Recipe by JackieOhNo!
Here is another version of one of my favorites, great on the Thanksgiving table or at any holiday. From Real Simple Magazine November 2005.
Top Review by I'mPat
I love sweet potato especially when oven roasted and well this just sent it over the moon. I scaled it back for one serve and battled to get through half it with other sides and the salmon I served with it. I used a sugar free maple syrup which made it a diabetics dream with a low fat sour cream and as I used salted butter (though only half the amount) I did not use extra salt. Thaank you JackieOohNo!, made for 123 Hit Wonders.
- 5 lbs sweet potatoes, unpeeled
- 1⁄4-1⁄2 cup maple syrup
- 5 tablespoons unsalted butter, at room temperature
- 1 cup sour cream
- 1⁄2 teaspoon kosher salt
- 1⁄4 teaspoon ground nutmeg
Directions See How It's Made
- Heat oven to 375 degrees.
- Pierce the sweet potatoes several times with a fork and place on a foil-lined baking sheet. Bake until softened, 1-1/2 hours, depending on size; let cool.

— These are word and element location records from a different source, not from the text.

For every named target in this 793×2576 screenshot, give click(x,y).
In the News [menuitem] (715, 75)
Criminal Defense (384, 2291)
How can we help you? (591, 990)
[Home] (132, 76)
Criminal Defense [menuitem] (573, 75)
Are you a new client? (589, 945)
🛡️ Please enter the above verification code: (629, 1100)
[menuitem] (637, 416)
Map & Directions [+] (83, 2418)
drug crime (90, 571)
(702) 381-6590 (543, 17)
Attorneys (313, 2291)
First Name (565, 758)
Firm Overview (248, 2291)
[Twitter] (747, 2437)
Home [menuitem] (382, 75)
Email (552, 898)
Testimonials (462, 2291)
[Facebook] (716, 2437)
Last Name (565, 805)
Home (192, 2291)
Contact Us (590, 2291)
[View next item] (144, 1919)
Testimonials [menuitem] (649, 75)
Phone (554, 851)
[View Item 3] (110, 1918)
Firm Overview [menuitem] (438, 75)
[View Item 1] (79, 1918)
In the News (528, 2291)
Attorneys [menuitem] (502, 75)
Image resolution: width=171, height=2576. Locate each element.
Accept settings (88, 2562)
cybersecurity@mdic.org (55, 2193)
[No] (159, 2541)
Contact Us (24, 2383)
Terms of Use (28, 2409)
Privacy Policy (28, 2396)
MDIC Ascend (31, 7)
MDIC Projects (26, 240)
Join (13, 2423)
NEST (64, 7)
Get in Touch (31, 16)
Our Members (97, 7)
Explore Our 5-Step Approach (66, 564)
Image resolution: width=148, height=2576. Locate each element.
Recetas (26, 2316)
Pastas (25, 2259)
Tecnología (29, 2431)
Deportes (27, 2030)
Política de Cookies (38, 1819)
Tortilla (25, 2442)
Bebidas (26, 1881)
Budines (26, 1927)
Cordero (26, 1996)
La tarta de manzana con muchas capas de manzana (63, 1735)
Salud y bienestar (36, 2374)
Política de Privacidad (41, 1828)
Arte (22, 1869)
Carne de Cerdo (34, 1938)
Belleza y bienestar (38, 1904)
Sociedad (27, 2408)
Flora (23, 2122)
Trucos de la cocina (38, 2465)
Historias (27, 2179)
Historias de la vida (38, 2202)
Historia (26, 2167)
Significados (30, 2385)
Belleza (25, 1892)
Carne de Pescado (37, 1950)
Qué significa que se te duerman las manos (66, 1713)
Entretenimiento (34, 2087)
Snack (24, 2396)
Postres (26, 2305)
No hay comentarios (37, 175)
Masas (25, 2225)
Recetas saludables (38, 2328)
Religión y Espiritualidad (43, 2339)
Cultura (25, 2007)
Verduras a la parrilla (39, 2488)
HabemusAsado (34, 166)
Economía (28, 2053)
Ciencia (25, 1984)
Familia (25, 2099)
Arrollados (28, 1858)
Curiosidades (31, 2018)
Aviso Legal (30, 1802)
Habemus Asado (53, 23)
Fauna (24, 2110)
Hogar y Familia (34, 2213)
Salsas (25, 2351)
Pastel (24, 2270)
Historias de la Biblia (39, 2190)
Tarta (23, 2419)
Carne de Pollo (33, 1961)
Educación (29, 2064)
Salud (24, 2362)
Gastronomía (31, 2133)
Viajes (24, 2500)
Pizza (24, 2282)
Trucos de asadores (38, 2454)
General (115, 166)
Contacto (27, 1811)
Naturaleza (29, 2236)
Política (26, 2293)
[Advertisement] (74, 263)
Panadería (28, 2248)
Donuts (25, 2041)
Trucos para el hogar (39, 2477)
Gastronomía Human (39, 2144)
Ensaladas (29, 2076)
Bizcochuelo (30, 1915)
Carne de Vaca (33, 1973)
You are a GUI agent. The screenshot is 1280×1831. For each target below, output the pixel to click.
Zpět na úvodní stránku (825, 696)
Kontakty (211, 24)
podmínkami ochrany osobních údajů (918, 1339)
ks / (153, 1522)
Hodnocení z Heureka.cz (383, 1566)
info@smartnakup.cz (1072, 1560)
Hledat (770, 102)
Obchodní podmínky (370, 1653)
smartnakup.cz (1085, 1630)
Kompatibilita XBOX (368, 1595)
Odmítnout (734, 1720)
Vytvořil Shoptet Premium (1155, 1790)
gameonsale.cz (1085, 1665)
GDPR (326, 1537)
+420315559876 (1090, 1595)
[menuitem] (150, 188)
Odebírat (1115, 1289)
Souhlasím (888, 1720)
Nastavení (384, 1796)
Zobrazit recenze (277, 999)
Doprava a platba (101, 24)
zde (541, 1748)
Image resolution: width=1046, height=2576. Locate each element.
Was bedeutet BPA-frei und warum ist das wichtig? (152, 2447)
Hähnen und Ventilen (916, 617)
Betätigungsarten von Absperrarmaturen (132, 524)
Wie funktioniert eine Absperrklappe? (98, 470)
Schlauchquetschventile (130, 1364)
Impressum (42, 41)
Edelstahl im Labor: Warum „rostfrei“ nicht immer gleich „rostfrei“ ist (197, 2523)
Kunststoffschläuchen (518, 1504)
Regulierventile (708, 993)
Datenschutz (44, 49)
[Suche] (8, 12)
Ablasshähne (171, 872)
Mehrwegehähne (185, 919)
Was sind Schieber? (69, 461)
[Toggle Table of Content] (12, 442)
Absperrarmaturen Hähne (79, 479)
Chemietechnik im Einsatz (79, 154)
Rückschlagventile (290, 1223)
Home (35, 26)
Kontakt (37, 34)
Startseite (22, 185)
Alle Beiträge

- Slice each sweet potato in half lengthwise. Scoop the flesh into a saucepan and discard the skins. Add the maple syrup (to taste), butter and sour cream. Using a wooden spoon or potato masher, mix until smooth. Season with the salt and nutmeg.
- Place over medium heat, stirring occasionally, until warmed through, about 5 minutes.